Material to process: Begin

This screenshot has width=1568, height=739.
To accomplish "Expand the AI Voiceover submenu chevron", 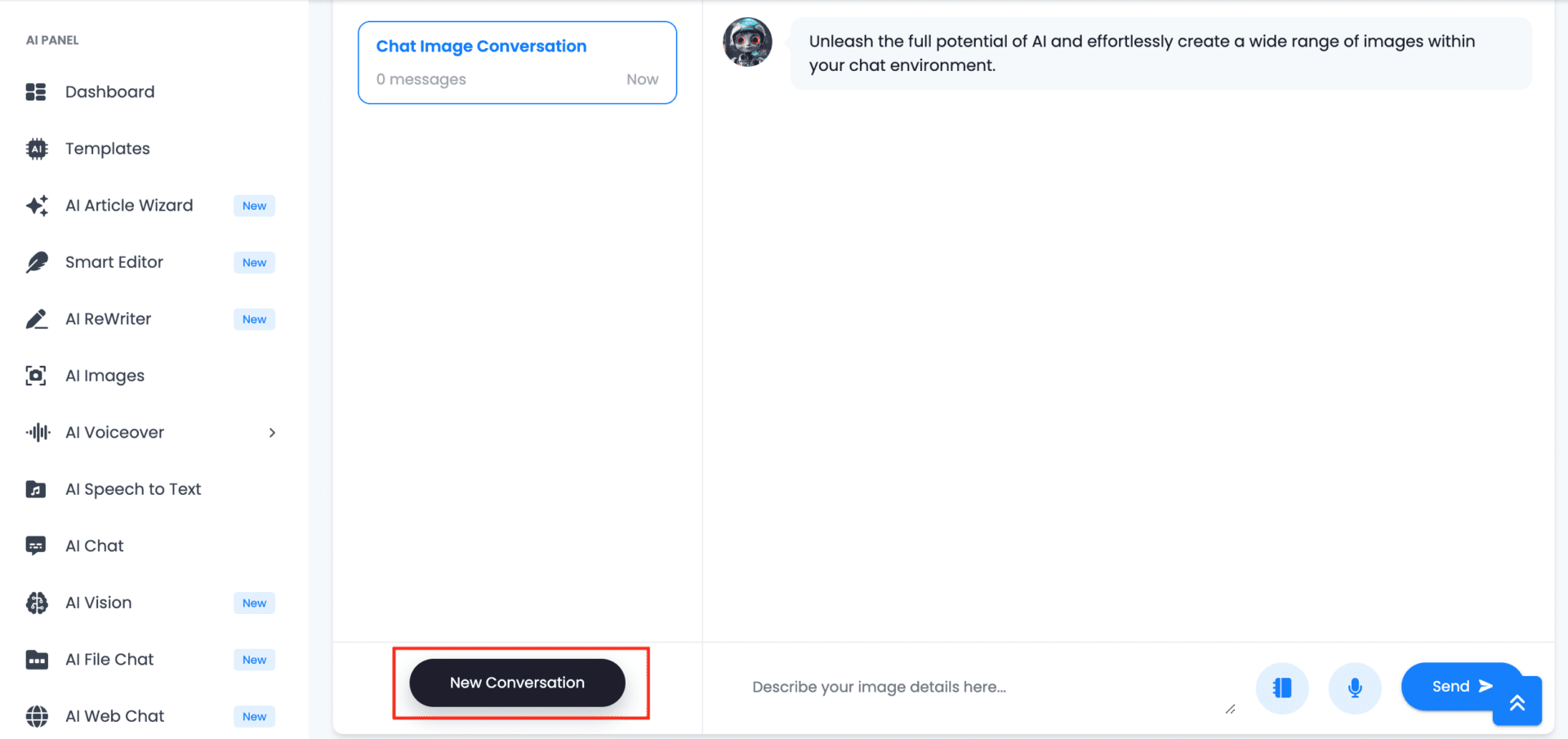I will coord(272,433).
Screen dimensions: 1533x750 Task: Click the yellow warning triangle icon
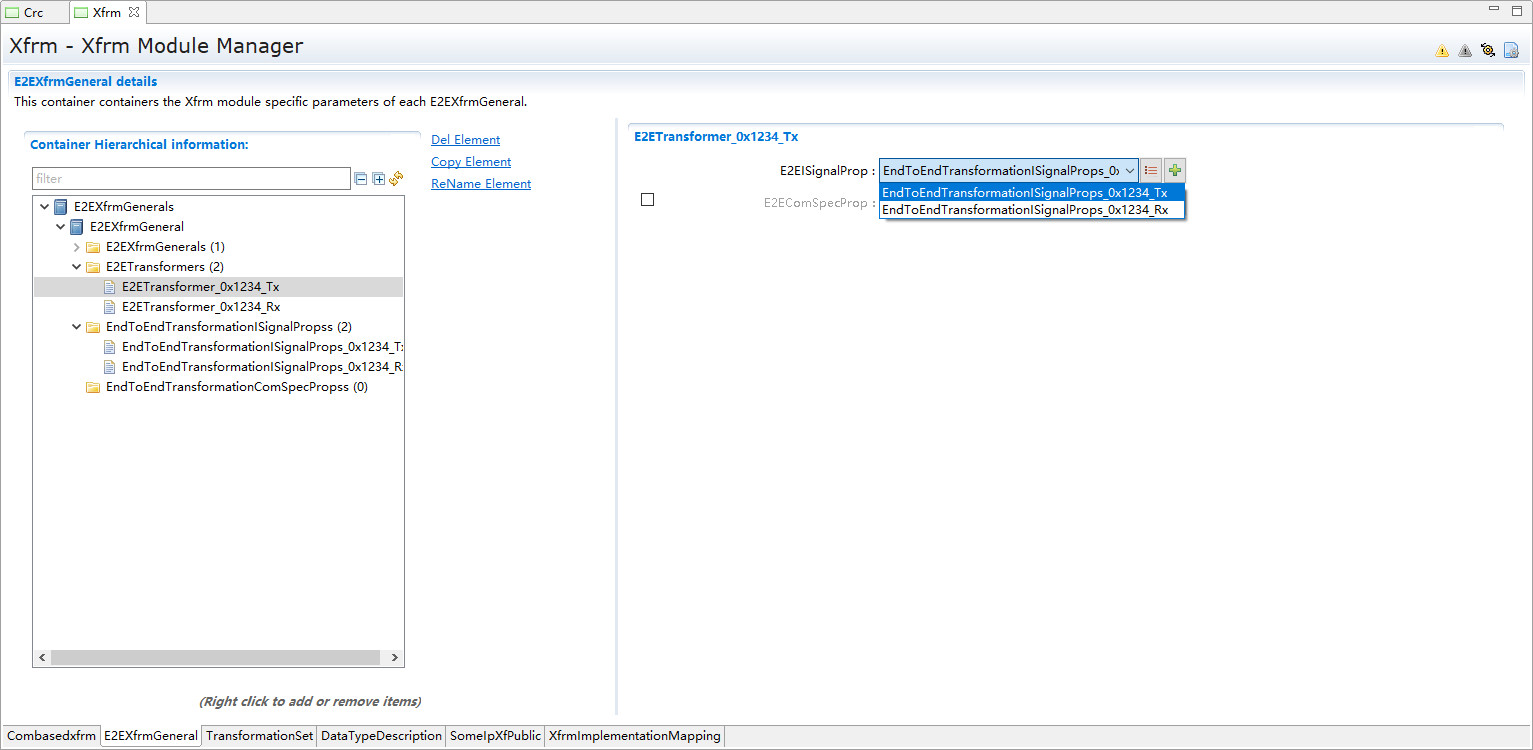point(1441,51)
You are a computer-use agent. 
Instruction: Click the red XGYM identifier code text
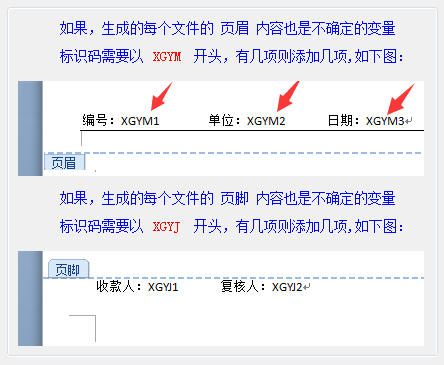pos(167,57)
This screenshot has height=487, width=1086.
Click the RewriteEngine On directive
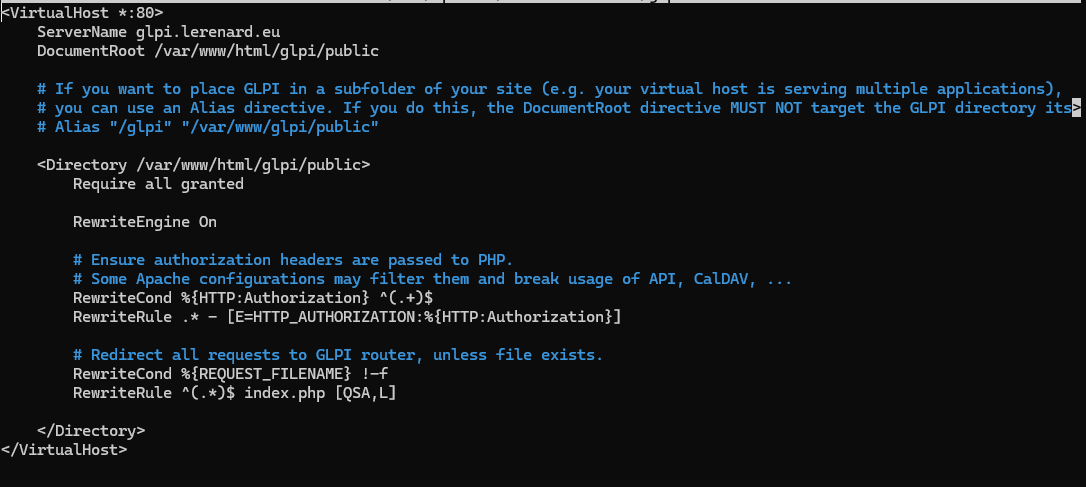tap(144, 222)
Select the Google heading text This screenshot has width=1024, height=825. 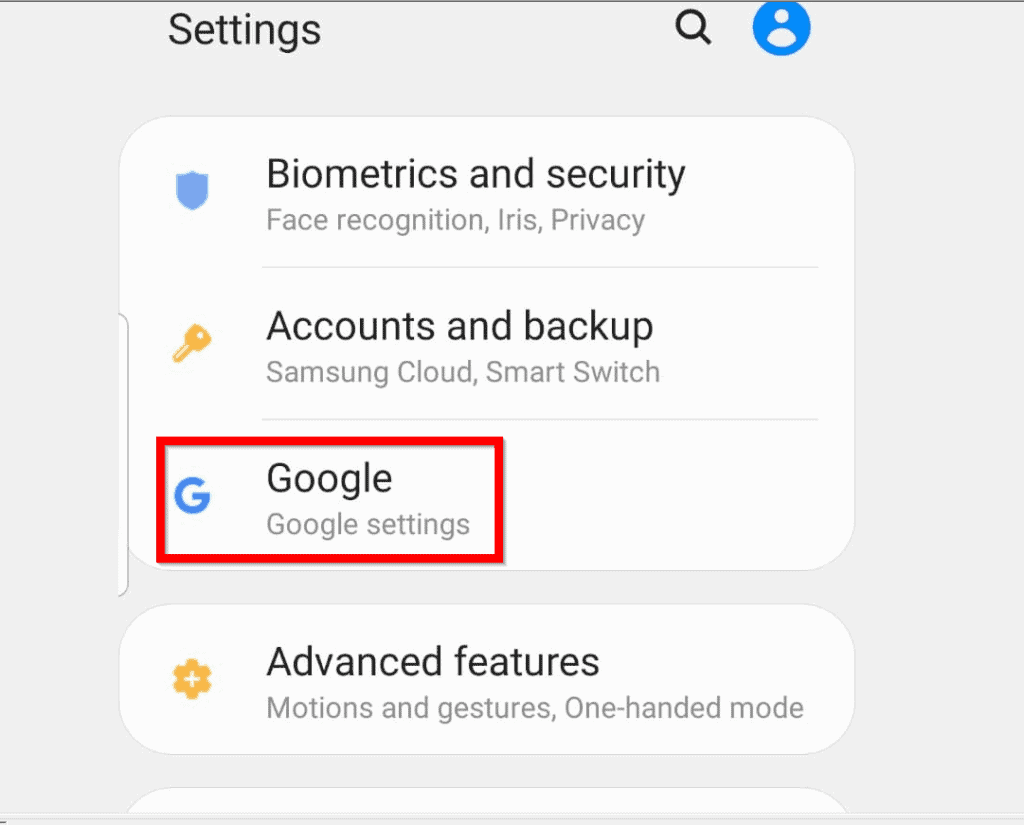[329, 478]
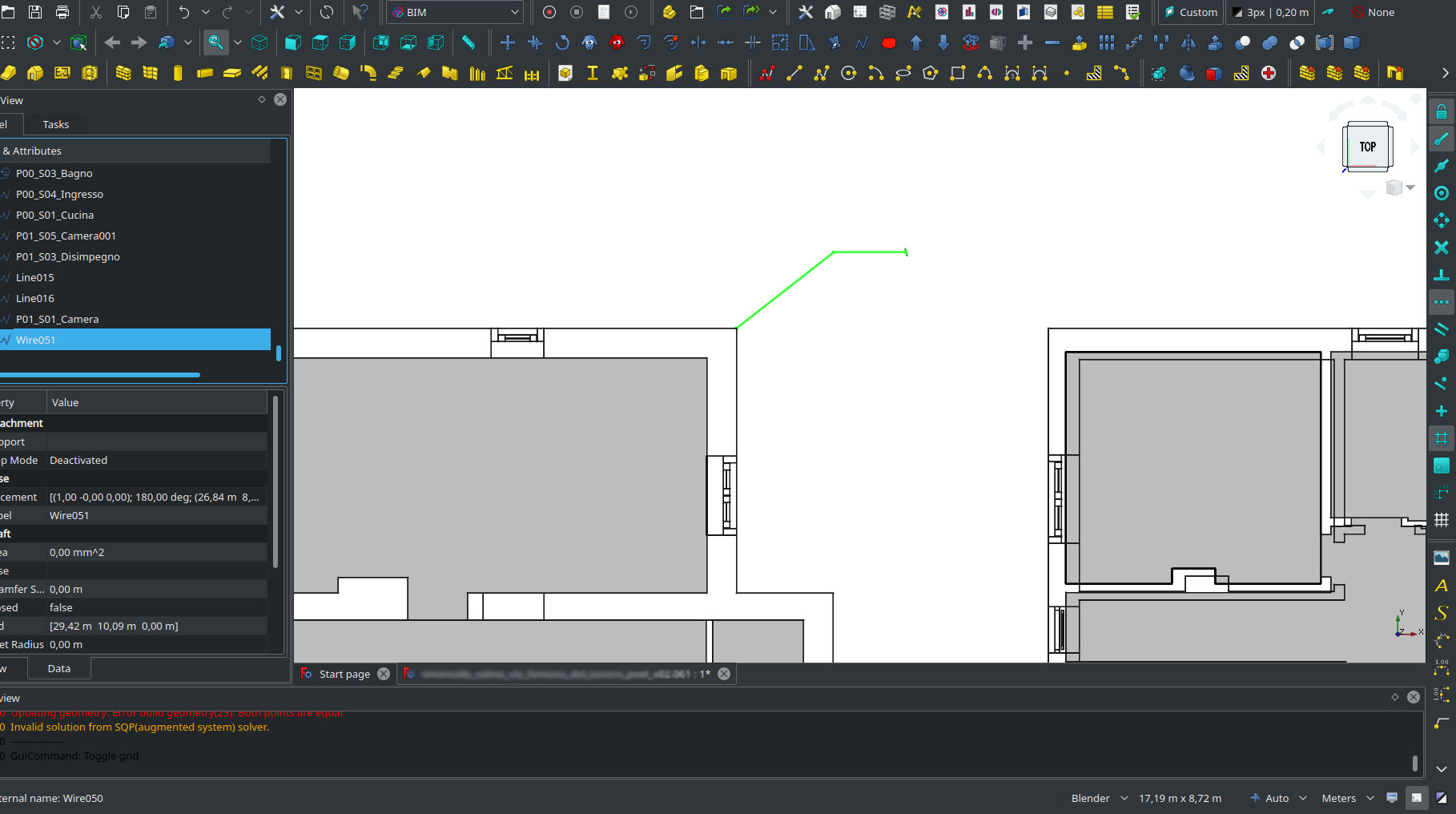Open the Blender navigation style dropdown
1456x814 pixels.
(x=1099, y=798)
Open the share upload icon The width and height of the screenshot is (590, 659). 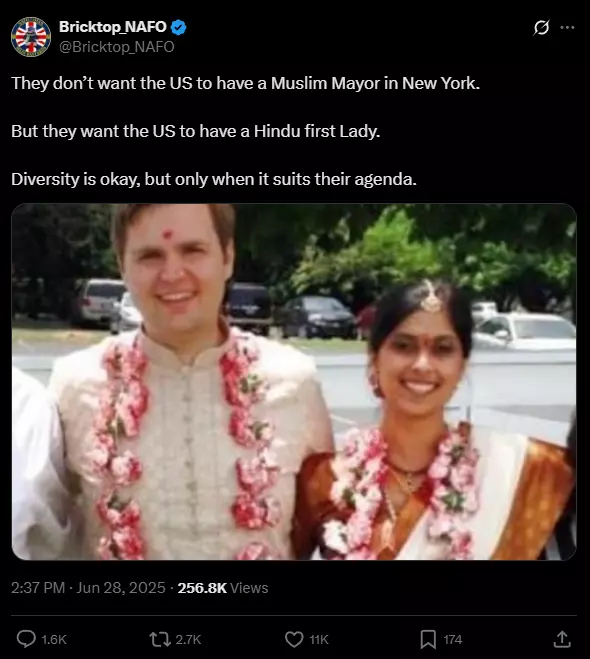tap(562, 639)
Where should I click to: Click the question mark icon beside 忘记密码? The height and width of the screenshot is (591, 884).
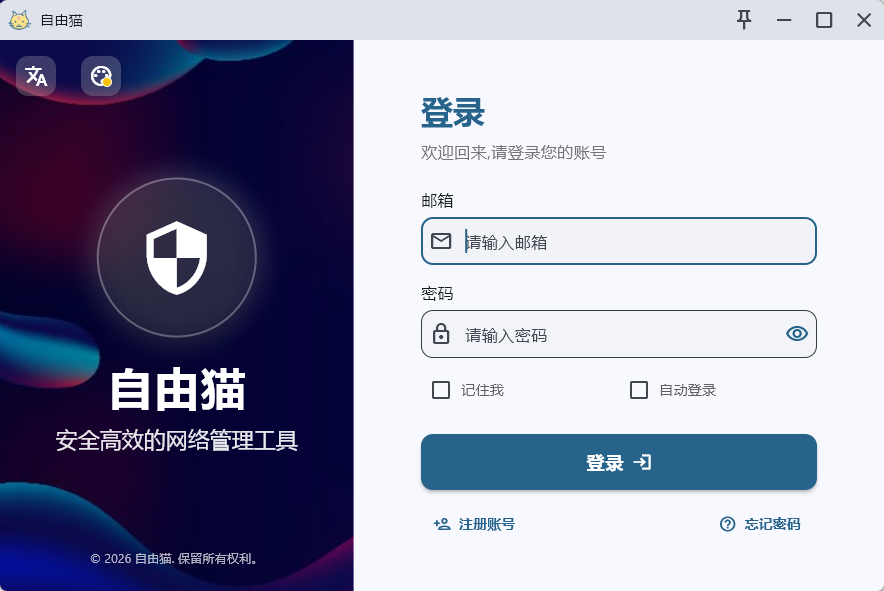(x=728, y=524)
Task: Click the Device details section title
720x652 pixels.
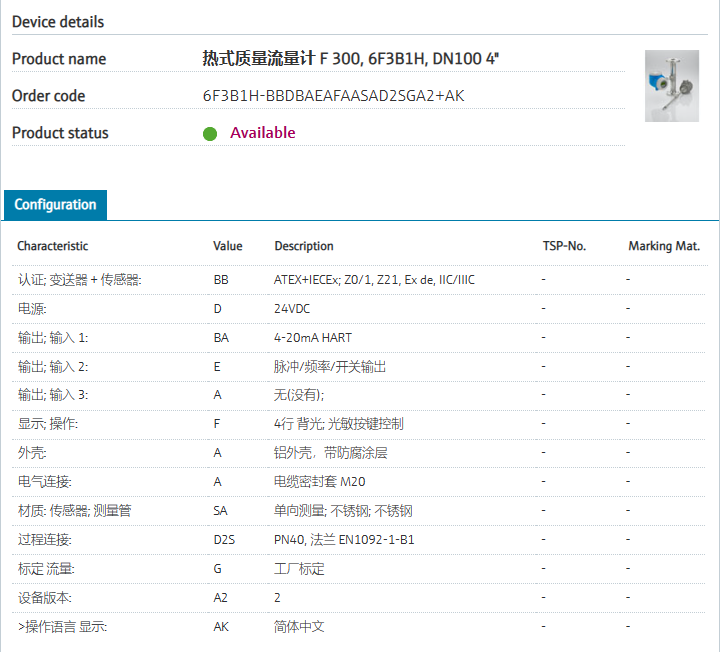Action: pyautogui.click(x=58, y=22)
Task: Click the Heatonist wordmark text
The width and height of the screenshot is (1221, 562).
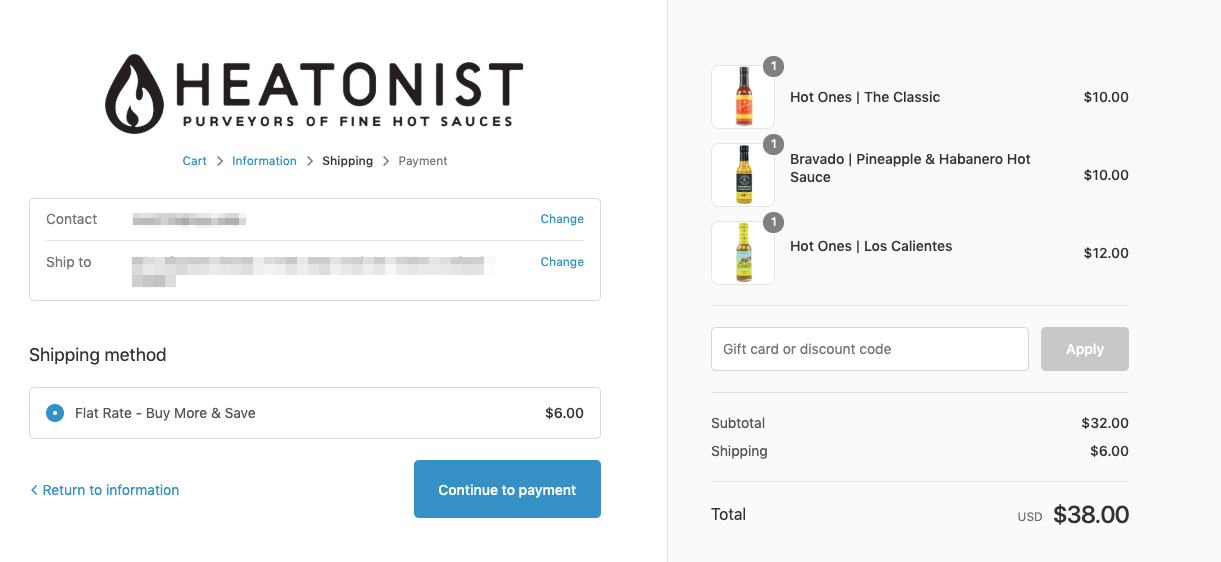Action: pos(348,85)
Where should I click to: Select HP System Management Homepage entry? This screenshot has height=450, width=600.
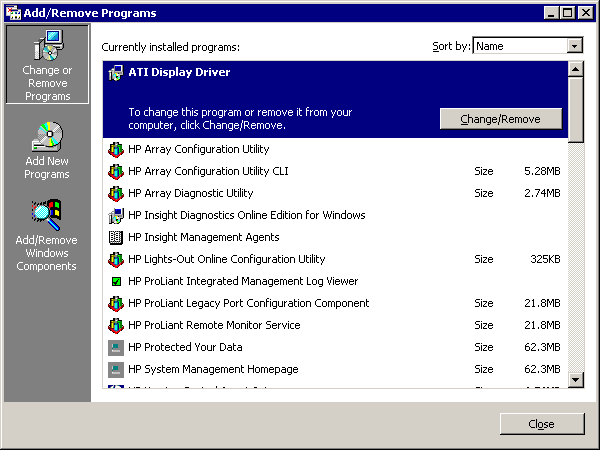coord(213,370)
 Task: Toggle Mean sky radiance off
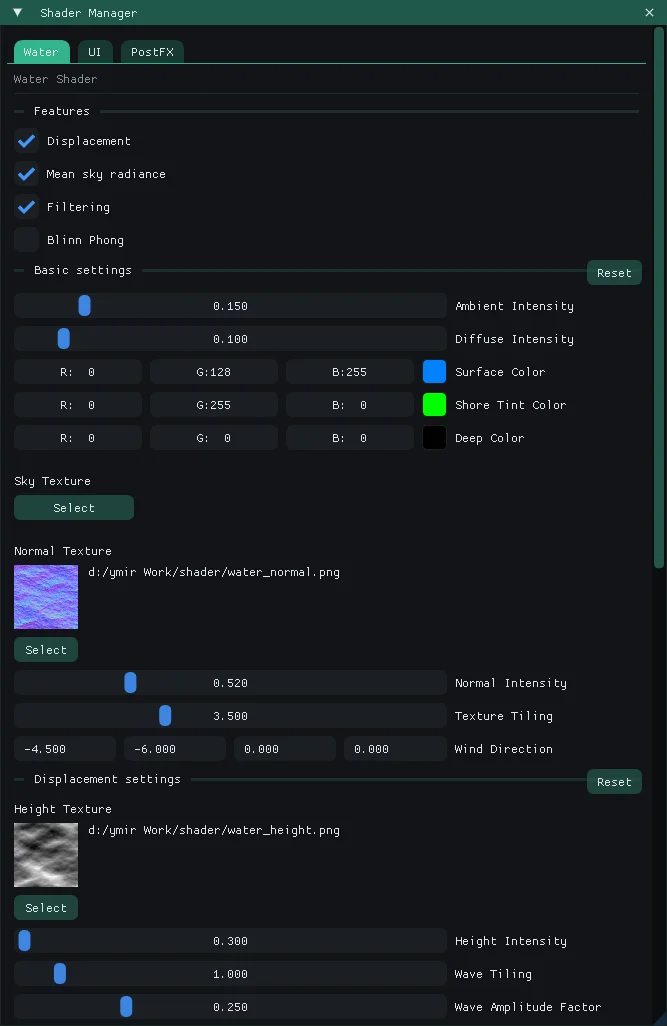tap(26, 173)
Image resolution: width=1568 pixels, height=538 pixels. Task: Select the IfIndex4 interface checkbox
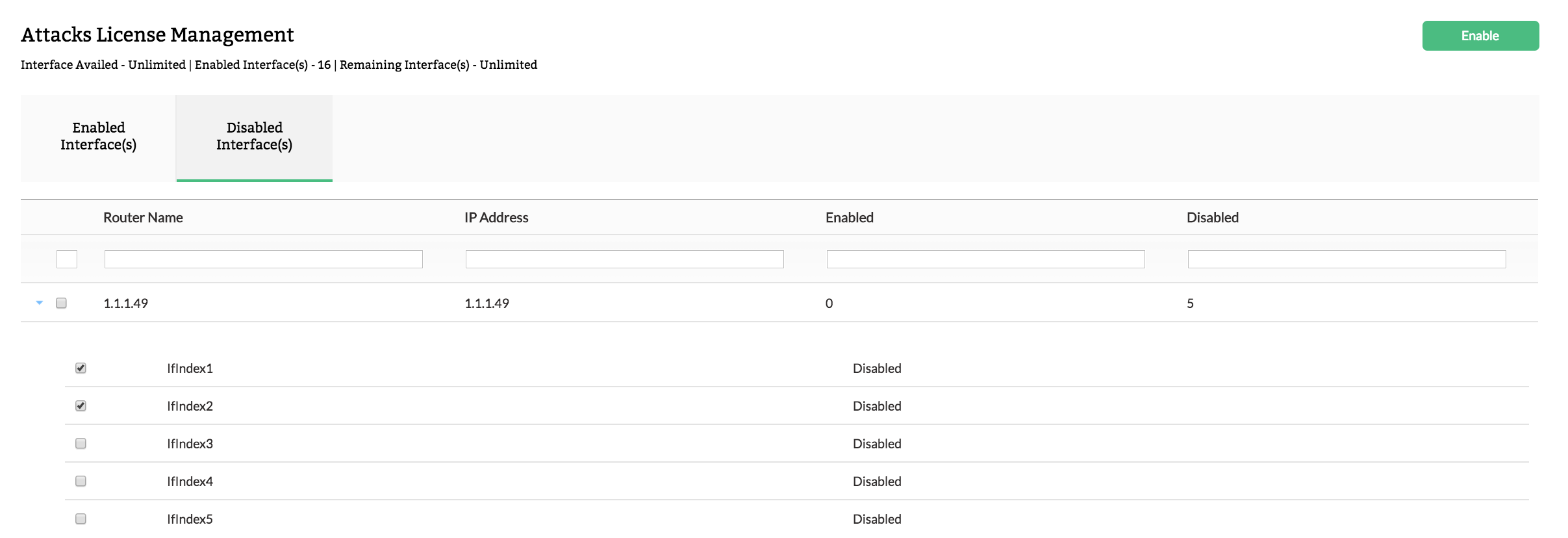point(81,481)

Material to process: End

* _Exercise instructions_: Leave out each picture and extract the lines from the one containing "The width and height of the screenshot is (1221, 562)." through the end of the records above, inclusive, exactly as they stand.

* _Response_:
The width and height of the screenshot is (1221, 562).
Action: pos(348,85)
Where should I click to: Select HP System Management Homepage entry? This screenshot has height=450, width=600.
coord(213,370)
 Task: Toggle Mean sky radiance off
tap(26, 173)
Image resolution: width=1568 pixels, height=538 pixels. Task: Select the IfIndex4 interface checkbox
point(81,481)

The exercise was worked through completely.